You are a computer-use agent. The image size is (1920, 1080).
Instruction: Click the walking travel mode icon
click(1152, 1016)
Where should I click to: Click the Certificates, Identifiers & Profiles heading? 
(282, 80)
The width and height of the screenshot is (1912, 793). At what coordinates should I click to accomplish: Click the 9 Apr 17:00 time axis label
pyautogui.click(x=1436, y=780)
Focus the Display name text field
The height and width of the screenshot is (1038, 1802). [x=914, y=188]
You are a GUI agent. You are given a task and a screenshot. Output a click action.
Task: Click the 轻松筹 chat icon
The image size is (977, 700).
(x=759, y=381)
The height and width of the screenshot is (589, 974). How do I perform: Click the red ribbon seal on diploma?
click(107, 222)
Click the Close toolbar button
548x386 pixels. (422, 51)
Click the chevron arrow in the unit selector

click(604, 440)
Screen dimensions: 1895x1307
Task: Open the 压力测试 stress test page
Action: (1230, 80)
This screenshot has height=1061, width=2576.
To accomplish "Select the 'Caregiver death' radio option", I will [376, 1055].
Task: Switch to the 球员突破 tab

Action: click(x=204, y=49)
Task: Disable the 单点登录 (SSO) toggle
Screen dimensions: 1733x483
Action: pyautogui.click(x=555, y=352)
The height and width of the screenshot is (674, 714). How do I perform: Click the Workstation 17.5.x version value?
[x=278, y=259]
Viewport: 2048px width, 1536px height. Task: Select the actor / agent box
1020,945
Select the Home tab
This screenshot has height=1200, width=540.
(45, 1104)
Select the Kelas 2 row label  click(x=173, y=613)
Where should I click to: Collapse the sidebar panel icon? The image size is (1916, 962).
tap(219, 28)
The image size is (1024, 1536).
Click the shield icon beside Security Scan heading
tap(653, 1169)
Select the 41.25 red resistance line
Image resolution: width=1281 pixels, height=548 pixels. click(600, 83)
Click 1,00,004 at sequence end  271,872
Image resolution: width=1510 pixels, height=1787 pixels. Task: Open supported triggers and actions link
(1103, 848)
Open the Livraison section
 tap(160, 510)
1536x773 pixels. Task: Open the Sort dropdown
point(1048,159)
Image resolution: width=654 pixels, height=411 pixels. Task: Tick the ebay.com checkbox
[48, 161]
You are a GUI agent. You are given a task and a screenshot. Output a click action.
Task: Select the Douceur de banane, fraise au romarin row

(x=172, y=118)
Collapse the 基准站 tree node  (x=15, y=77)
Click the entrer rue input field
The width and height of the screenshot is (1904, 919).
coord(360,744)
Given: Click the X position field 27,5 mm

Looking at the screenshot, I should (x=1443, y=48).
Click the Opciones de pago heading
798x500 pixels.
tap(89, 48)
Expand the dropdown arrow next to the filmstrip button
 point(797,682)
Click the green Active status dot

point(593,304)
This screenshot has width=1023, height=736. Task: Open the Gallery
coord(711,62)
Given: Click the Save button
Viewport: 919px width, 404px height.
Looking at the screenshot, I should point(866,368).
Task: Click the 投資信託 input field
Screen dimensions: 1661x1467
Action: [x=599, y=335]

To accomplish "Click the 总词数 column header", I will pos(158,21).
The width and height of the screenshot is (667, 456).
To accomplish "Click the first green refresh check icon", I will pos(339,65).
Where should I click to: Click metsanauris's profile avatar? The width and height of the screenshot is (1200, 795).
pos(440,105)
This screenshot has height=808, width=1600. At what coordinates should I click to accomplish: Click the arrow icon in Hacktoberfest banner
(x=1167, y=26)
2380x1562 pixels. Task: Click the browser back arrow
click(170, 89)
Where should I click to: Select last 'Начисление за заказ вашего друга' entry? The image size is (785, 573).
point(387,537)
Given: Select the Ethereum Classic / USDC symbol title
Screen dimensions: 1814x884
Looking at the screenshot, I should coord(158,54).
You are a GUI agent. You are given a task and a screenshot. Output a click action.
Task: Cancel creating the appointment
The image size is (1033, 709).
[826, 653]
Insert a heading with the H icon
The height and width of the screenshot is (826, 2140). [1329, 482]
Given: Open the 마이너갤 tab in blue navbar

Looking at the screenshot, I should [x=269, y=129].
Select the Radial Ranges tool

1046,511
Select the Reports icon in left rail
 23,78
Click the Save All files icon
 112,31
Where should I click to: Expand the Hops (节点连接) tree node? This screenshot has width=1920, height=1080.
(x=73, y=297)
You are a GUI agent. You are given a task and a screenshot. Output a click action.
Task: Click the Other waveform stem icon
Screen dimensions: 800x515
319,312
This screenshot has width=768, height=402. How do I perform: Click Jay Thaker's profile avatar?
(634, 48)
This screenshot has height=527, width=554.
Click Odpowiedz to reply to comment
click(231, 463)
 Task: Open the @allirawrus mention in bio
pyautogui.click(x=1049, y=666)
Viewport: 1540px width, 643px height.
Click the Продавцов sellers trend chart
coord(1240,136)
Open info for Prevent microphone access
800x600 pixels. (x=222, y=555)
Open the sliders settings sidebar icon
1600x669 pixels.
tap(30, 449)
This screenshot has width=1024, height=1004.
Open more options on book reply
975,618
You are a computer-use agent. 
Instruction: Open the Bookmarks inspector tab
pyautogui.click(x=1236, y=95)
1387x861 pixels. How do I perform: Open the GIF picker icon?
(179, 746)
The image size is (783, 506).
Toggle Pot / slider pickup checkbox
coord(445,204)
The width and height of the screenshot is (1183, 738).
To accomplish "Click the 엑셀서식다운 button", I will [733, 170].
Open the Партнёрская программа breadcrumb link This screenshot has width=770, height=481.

+--

Directions for this task = In the records above, change "Where should I click to" to "Where do I click to" everywhere it appears, and write out all the lines again with nothing else altered.

Solution below =
You are a computer-use agent. The image size is (1920, 1080).
Instruction: Click the walking travel mode icon
click(1152, 1016)
Where do I click to: Click the Certificates, Identifiers & Profiles heading? 
(282, 80)
The width and height of the screenshot is (1912, 793). At what coordinates should I click to accomplish: Click the 9 Apr 17:00 time axis label
pyautogui.click(x=1436, y=780)
Focus the Display name text field
The height and width of the screenshot is (1038, 1802). [x=914, y=188]
You are a GUI agent. You are given a task and a screenshot. Output a click action.
Task: Click the 轻松筹 chat icon
The image size is (977, 700).
(x=759, y=381)
The height and width of the screenshot is (589, 974). How do I perform: Click the red ribbon seal on diploma?
click(107, 222)
Click the Close toolbar button
548x386 pixels. (422, 51)
Click the chevron arrow in the unit selector

click(604, 440)
Screen dimensions: 1895x1307
Task: Open the 压力测试 stress test page
Action: (1230, 80)
This screenshot has height=1061, width=2576.
To accomplish "Select the 'Caregiver death' radio option", I will [376, 1055].
Task: Switch to the 球员突破 tab

Action: click(x=204, y=49)
Task: Disable the 单点登录 (SSO) toggle
Screen dimensions: 1733x483
Action: pyautogui.click(x=555, y=352)
The height and width of the screenshot is (674, 714). How do I perform: Click the Workstation 17.5.x version value?
[x=278, y=259]
Viewport: 2048px width, 1536px height. Task: Select the actor / agent box
1020,945
Select the Home tab
This screenshot has height=1200, width=540.
(45, 1104)
Select the Kelas 2 row label  click(x=173, y=613)
Where do I click to: Collapse the sidebar panel icon? The image size is (1916, 962).
tap(219, 28)
The image size is (1024, 1536).
Click the shield icon beside Security Scan heading
tap(653, 1169)
Select the 41.25 red resistance line
Image resolution: width=1281 pixels, height=548 pixels. click(600, 83)
Click 1,00,004 at sequence end  271,872
Image resolution: width=1510 pixels, height=1787 pixels. Task: Open supported triggers and actions link
(1103, 848)
Open the Livraison section
 tap(160, 510)
1536x773 pixels. Task: Open the Sort dropdown
point(1048,159)
Image resolution: width=654 pixels, height=411 pixels. Task: Tick the ebay.com checkbox
[48, 161]
You are a GUI agent. You are given a task and a screenshot. Output a click action.
Task: Select the Douceur de banane, fraise au romarin row

(x=172, y=118)
Collapse the 基准站 tree node  (x=15, y=77)
Click the entrer rue input field
The width and height of the screenshot is (1904, 919).
coord(360,744)
Given: Click the X position field 27,5 mm

Looking at the screenshot, I should (x=1443, y=48).
Click the Opciones de pago heading
798x500 pixels.
tap(89, 48)
Expand the dropdown arrow next to the filmstrip button
 point(797,682)
Click the green Active status dot

point(593,304)
This screenshot has width=1023, height=736. Task: Open the Gallery
coord(711,62)
Given: Click the Save button
Viewport: 919px width, 404px height.
Looking at the screenshot, I should point(866,368).
Task: Click the 投資信託 input field
Screen dimensions: 1661x1467
Action: [x=599, y=335]

To accomplish "Click the 总词数 column header", I will pos(158,21).
The width and height of the screenshot is (667, 456).
To accomplish "Click the first green refresh check icon", I will pos(339,65).
Where do I click to: Click metsanauris's profile avatar? The width and height of the screenshot is (1200, 795).
pos(440,105)
This screenshot has height=808, width=1600. At what coordinates should I click to accomplish: Click the arrow icon in Hacktoberfest banner
(x=1167, y=26)
2380x1562 pixels. Task: Click the browser back arrow
click(170, 89)
Where do I click to: Select last 'Начисление за заказ вашего друга' entry? The image size is (785, 573).
point(387,537)
Given: Select the Ethereum Classic / USDC symbol title
Screen dimensions: 1814x884
Looking at the screenshot, I should coord(158,54).
You are a GUI agent. You are given a task and a screenshot. Output a click action.
Task: Cancel creating the appointment
The image size is (1033, 709).
[826, 653]
Insert a heading with the H icon
The height and width of the screenshot is (826, 2140). [1329, 482]
Given: Open the 마이너갤 tab in blue navbar

Looking at the screenshot, I should [x=269, y=129].
Select the Radial Ranges tool

1046,511
Select the Reports icon in left rail
 23,78
Click the Save All files icon
 112,31
Where do I click to: Expand the Hops (节点连接) tree node? This screenshot has width=1920, height=1080.
(x=73, y=297)
You are a GUI agent. You are given a task and a screenshot. Output a click action.
Task: Click the Other waveform stem icon
Screen dimensions: 800x515
319,312
This screenshot has width=768, height=402. How do I perform: Click Jay Thaker's profile avatar?
(634, 48)
This screenshot has height=527, width=554.
Click Odpowiedz to reply to comment
click(231, 463)
 Task: Open the @allirawrus mention in bio
pyautogui.click(x=1049, y=666)
Viewport: 1540px width, 643px height.
Click the Продавцов sellers trend chart
coord(1240,136)
Open info for Prevent microphone access
800x600 pixels. (x=222, y=555)
Open the sliders settings sidebar icon
1600x669 pixels.
tap(30, 449)
This screenshot has width=1024, height=1004.
Open more options on book reply
975,618
You are a computer-use agent. 
Instruction: Open the Bookmarks inspector tab
pyautogui.click(x=1236, y=95)
1387x861 pixels. How do I perform: Open the GIF picker icon?
(179, 746)
The image size is (783, 506).
Toggle Pot / slider pickup checkbox
coord(445,204)
The width and height of the screenshot is (1183, 738).
To accomplish "Click the 엑셀서식다운 button", I will [733, 170].
Open the Партнёрская программа breadcrumb link This screenshot has width=770, height=481.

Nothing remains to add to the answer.